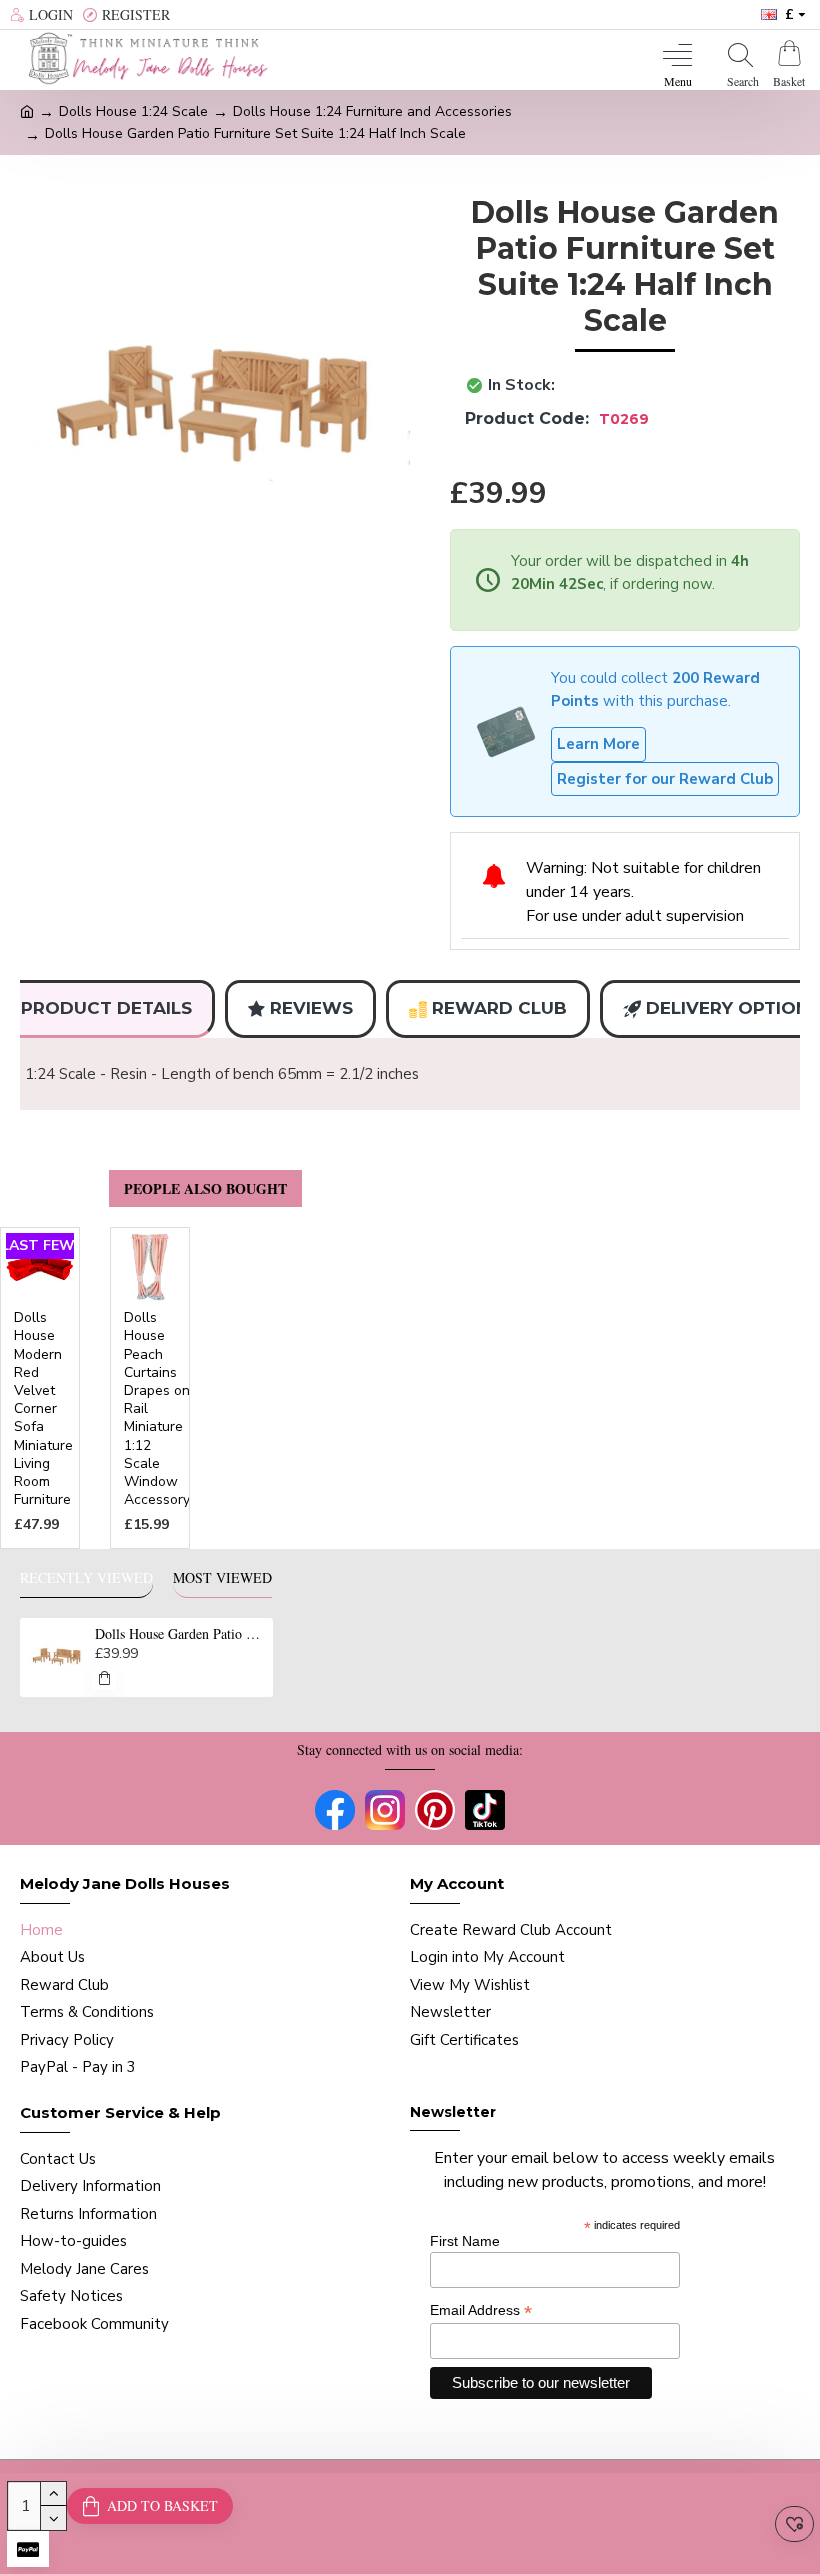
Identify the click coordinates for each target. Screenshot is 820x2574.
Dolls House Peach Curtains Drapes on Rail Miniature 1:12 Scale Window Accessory (157, 1409)
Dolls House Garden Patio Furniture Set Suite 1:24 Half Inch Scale (180, 1634)
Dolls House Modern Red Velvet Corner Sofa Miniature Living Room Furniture (43, 1409)
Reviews (311, 1008)
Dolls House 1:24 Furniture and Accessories (372, 111)
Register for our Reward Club (665, 779)
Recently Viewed (86, 1578)
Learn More (598, 744)
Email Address (481, 2310)
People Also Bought (205, 1188)
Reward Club (499, 1008)
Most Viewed (222, 1578)
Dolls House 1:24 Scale (133, 111)
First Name (465, 2241)
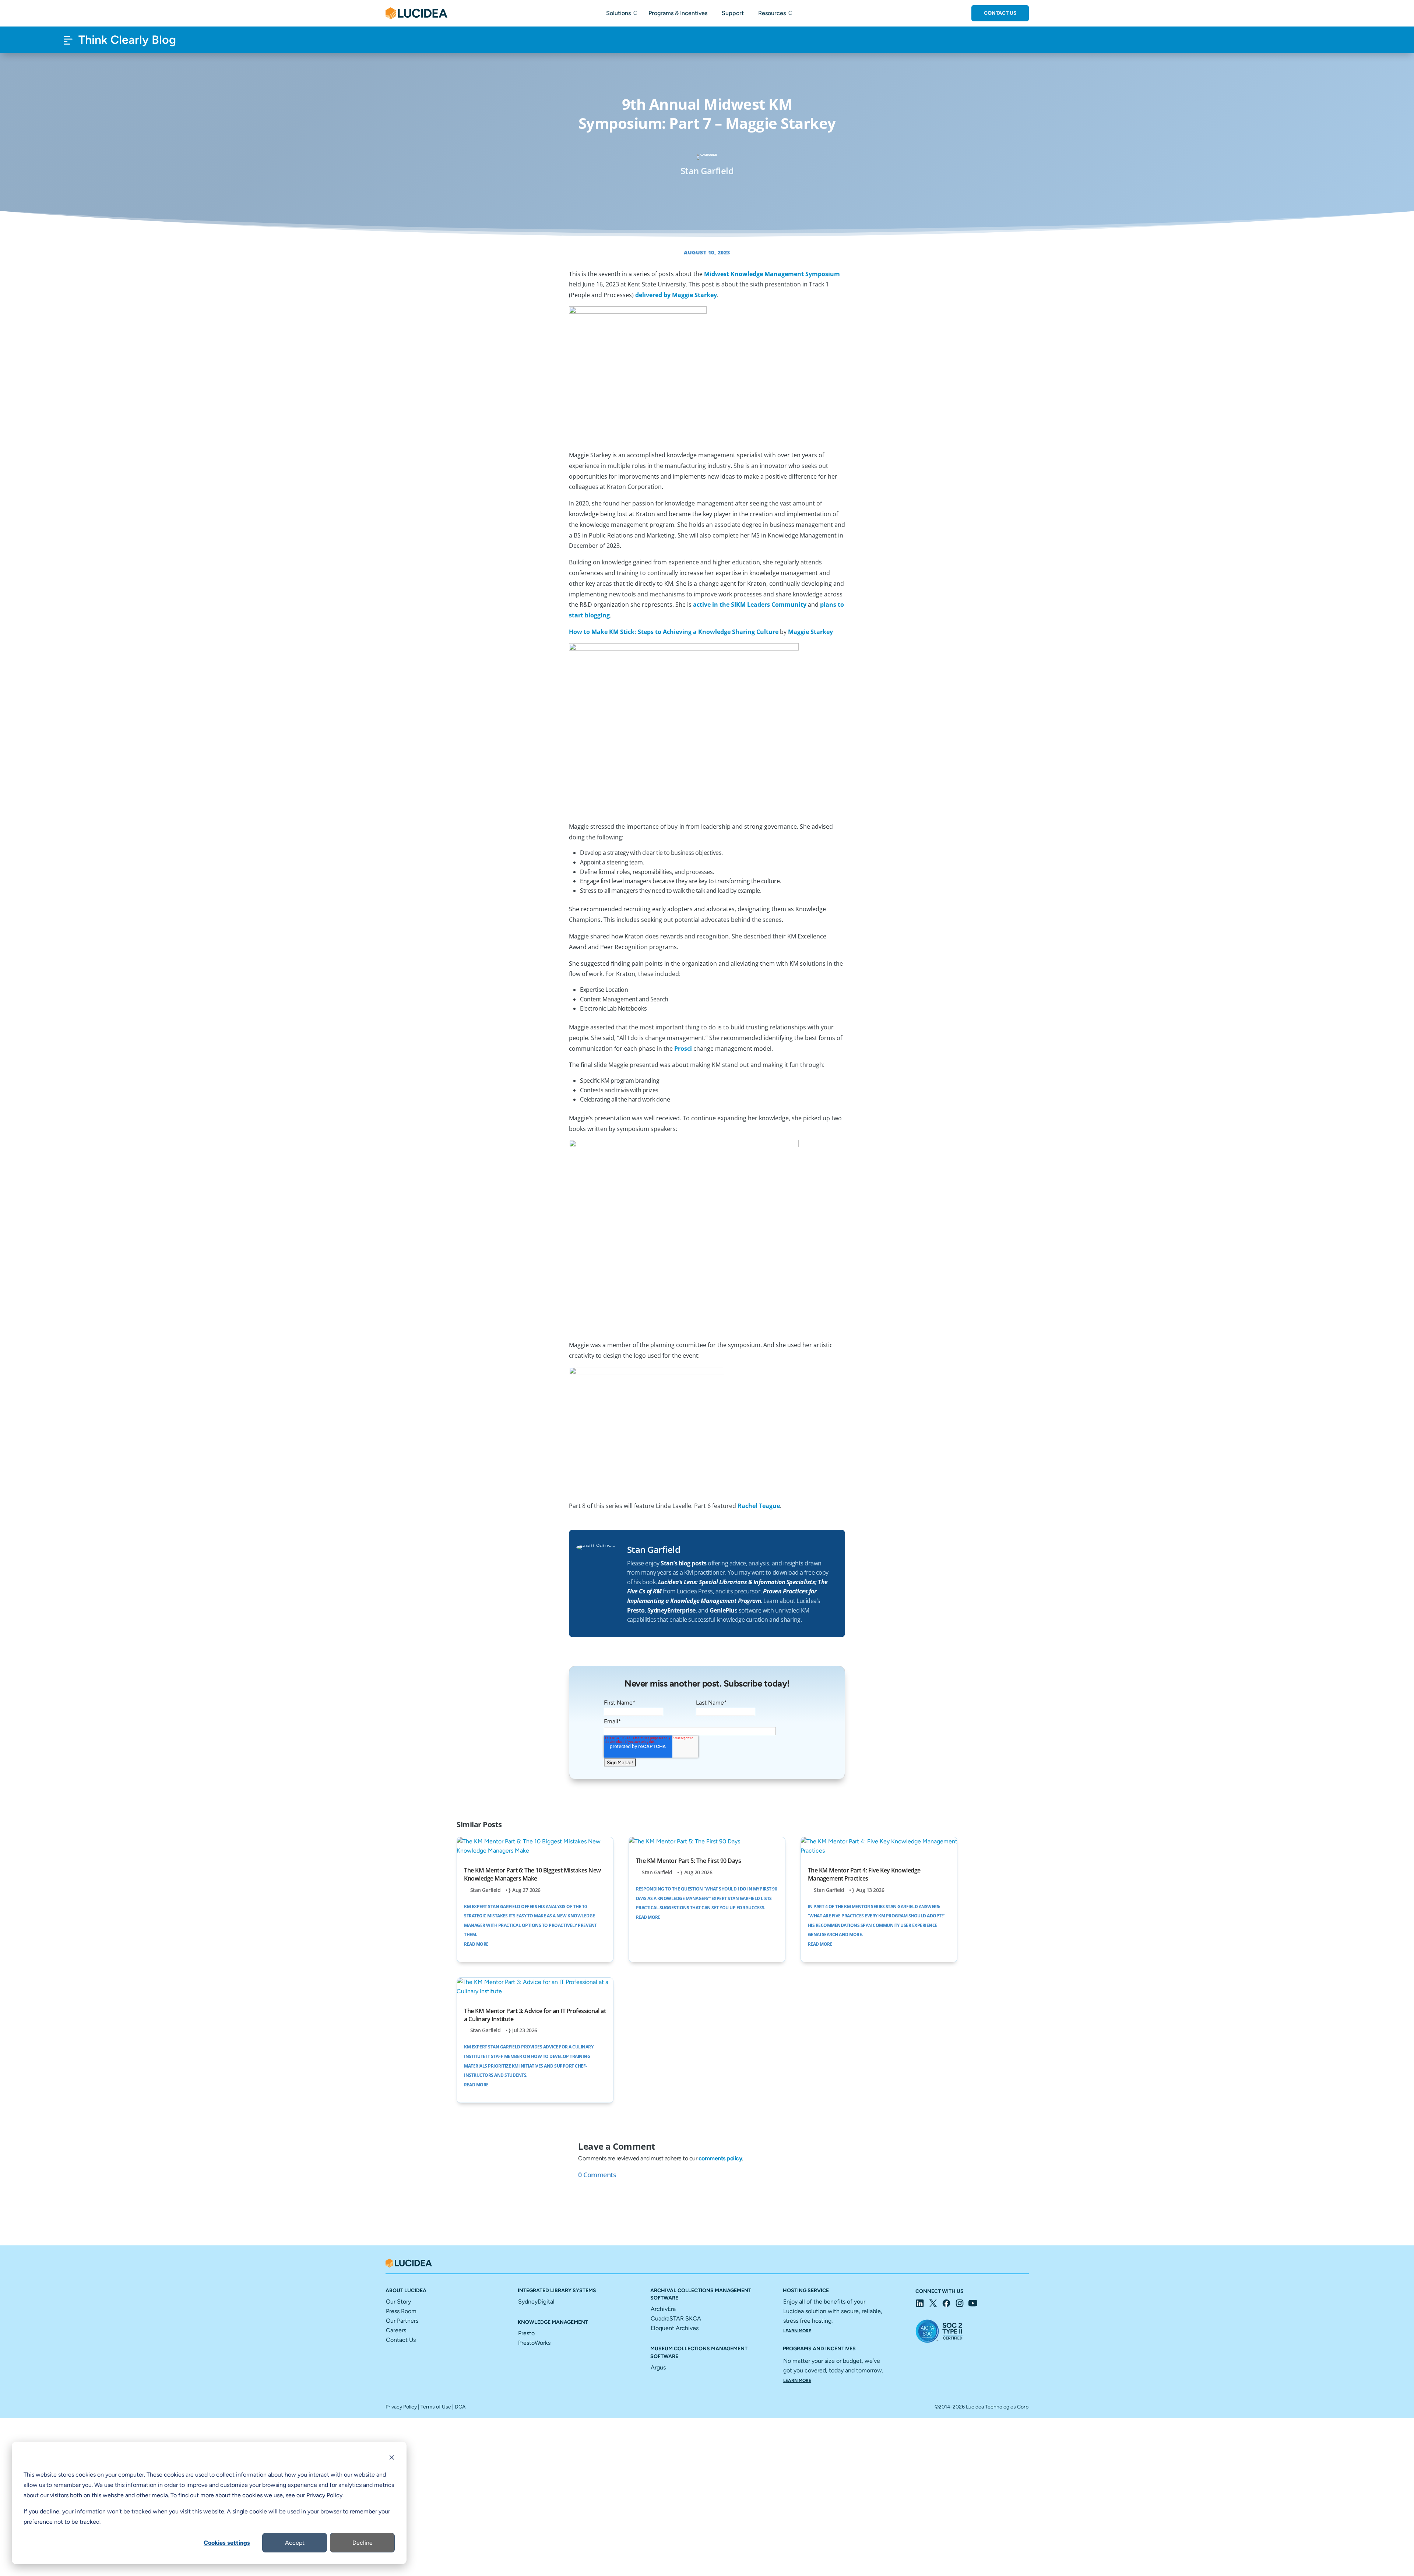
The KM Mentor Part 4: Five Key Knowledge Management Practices (864, 1874)
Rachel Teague (759, 1506)
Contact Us (1000, 13)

Problem to solve
Write out each line above containing "Club".

Your response
Register for our Reward Club (665, 779)
Reward Club (499, 1008)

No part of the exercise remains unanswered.